The findings of the team, led by Dr. Stanley Hazen, were published Thursday in the European Heart Journal.

Xylitol is a common sugar substitute used in sugar-free candy, gums, baked goods and oral products like toothpaste. Over the past decade, the use of sugar substitutes, including sugar alcohols and artificial sweeteners, has increased significantly in processed foods that are promoted as healthy alternatives, according to a media release from the Cleveland Clinic.

The same research team found a similar link between erythritol and cardiovascular risk last year. Xylitol is not as prevalent as erythritol in keto or sugar-free food products in the U.S. but is common in other countries.

“This study again shows the immediate need for investigating sugar alcohols and artificial sweeteners, especially as they continue to be recommended in combatting conditions like obesity or diabetes,” said Dr. Hazen, Chair of Cardiovascular and Metabolic Sciences at Cleveland Clinic’s Lerner Research Institute and Co-Section Head of Preventive Cardiology in the Heart, Vascular & Thoracic Institute.

Dr. Hazen says the findings don’t mean that people should throw out their toothpaste if it has xylitol in it, but people should be aware that consumption of a product containing high levels could increase the risk of blood clots.

The new study found that high levels of circulating xylitol were associated with an elevated three-year risk of cardiovascular events in an analysis of more than 3,000 patients in the U.S. and Europe.

One-third of patients with the highest amount of xylitol in their plasma were more likely to experience a cardiovascular event.

To confirm the findings, the research team conducted pre-clinical testing and found that xylitol caused platelets to clot and heightened the risk of thrombosis. Researchers also tracked platelet activity from people who ingested a xylitol-sweetened drink versus a glucose-sweetened drink and found that every measure of clotting ability significantly increased immediately following ingestion of xylitol but not glucose.

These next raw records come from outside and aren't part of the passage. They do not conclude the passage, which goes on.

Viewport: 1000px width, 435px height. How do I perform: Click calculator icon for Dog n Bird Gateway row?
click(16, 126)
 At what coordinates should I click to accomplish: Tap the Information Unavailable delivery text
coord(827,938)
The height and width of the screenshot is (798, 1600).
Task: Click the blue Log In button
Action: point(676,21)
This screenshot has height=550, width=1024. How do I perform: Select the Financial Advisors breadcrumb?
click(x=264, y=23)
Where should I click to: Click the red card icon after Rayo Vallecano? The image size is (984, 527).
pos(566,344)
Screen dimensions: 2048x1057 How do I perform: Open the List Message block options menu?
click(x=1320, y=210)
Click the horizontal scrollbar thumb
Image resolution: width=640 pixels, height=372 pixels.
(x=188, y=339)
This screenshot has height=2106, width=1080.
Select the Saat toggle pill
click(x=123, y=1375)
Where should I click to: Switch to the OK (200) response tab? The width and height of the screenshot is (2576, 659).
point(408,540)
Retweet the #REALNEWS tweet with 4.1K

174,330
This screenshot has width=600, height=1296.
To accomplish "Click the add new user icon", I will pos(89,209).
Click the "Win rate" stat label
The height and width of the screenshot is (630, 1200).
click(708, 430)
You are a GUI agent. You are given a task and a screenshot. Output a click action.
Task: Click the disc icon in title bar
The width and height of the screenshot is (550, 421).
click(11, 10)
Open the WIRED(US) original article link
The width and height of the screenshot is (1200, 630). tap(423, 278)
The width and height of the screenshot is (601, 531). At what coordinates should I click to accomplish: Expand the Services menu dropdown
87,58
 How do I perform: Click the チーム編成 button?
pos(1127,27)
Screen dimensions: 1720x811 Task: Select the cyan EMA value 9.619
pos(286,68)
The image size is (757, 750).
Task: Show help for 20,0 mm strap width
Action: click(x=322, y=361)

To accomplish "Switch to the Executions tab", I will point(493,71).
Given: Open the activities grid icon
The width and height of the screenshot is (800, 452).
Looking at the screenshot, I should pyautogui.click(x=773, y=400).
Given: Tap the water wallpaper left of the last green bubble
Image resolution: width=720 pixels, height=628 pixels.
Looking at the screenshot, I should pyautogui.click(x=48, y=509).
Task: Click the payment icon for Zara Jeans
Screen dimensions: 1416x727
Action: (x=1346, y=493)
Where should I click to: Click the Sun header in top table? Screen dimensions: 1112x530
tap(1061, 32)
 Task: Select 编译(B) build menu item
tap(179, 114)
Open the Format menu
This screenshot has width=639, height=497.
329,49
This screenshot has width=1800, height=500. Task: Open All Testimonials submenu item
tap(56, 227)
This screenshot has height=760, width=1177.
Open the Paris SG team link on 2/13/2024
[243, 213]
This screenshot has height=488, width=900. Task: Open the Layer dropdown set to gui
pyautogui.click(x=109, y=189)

The researchers are urging further studies assessing the long-term cardiovascular safety of xylitol.

The report notes that while clinical observation studies demonstrate an association between xylitol and cardiac issues, they do not necessarily link the sweetener to the cause of such issues.

People are being urged to talk to their doctor or a certified dietitian to learn more about healthy food choices and for personalized recommendations.

The study was supported in part by the National Institutes of Health and the Office of Dietary Supplements.